====== LLM API Quick Reference ======
Comprehensive reference for every major LLM API provider. Copy-paste ready endpoints, pricing, and code snippets.
**Last updated:** March 2026
===== Provider Comparison Table =====
^ Provider ^ Model ^ Endpoint URL ^ Auth Method ^ Context ^ Input $/1M ^ Output $/1M ^
| **OpenAI** | GPT-4.1 | ''%%https://api.openai.com/v1/chat/completions%%'' | Bearer token | 1M | $2.00 | $8.00 |
| **OpenAI** | o3 | ''%%https://api.openai.com/v1/chat/completions%%'' | Bearer token | 200K | $2.00 | $8.00 |
| **OpenAI** | o4-mini | ''%%https://api.openai.com/v1/chat/completions%%'' | Bearer token | 200K | $1.10 | $4.40 |
| **OpenAI** | GPT-4o | ''%%https://api.openai.com/v1/chat/completions%%'' | Bearer token | 128K | $2.50 | $10.00 |
| **Anthropic** | Claude Opus 4.6 | ''%%https://api.anthropic.com/v1/messages%%'' | x-api-key header | 200K | $5.00 | $25.00 |
| **Anthropic** | Claude Sonnet 4.5 | ''%%https://api.anthropic.com/v1/messages%%'' | x-api-key header | 200K | $3.00 | $15.00 |
| **Anthropic** | Claude Haiku 3.5 | ''%%https://api.anthropic.com/v1/messages%%'' | x-api-key header | 200K | $0.80 | $4.00 |
| **Google** | Gemini 2.5 Pro | ''%%https://generativelanguage.googleapis.com/v1beta/models/gemini-2.5-pro:generateContent%%'' | API key or Bearer | 1M | $1.25 | $10.00 |
| **Google** | Gemini 2.5 Flash | ''%%https://generativelanguage.googleapis.com/v1beta/models/gemini-2.5-flash:generateContent%%'' | API key or Bearer | 1M | $0.15 | $0.60 |
| **Mistral** | Mistral Large | ''%%https://api.mistral.ai/v1/chat/completions%%'' | Bearer token | 128K | $2.00 | $6.00 |
| **Mistral** | Mistral Small | ''%%https://api.mistral.ai/v1/chat/completions%%'' | Bearer token | 128K | $0.40 | $2.00 |
| **DeepSeek** | DeepSeek-V3 | ''%%https://api.deepseek.com/v1/chat/completions%%'' | Bearer token | 164K | $0.14 | $0.28 |
| **DeepSeek** | DeepSeek-R1 | ''%%https://api.deepseek.com/v1/chat/completions%%'' | Bearer token | 164K | $0.55 | $2.19 |
| **Groq** | (Hosted models) | ''%%https://api.groq.com/openai/v1/chat/completions%%'' | Bearer token | Varies | ~$0.10 | ~$0.25 |
| **Together** | (Hosted models) | ''%%https://api.together.xyz/v1/chat/completions%%'' | Bearer token | Varies | ~$0.20 | ~$0.88 |
| **Fireworks** | (Hosted models) | ''%%https://api.fireworks.ai/inference/v1/chat/completions%%'' | Bearer token | Varies | ~$0.10 | ~$1.00 |
| **Ollama** | (Local models) | ''%%http://localhost:11434/api/chat%%'' | None (local) | Varies | Free | Free |
===== Code Snippets =====
==== OpenAI ====
import openai
client = openai.OpenAI(api_key="sk-...")
response = client.chat.completions.create(
model="gpt-4.1",
messages=[
{"role": "system", "content": "You are a helpful assistant."},
{"role": "user", "content": "Hello!"}
]
)
print(response.choices[0].message.content)

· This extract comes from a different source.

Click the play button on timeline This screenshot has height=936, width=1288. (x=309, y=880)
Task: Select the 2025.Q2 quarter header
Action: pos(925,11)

curl https://api.openai.com/v1/chat/completions \
-H "Authorization: Bearer $OPENAI_API_KEY" \
-H "Content-Type: application/json" \
-d '{"model":"gpt-4.1","messages":[{"role":"user","content":"Hello"}]}'
==== Anthropic ====
import anthropic
client = anthropic.Anthropic(api_key="sk-ant-...")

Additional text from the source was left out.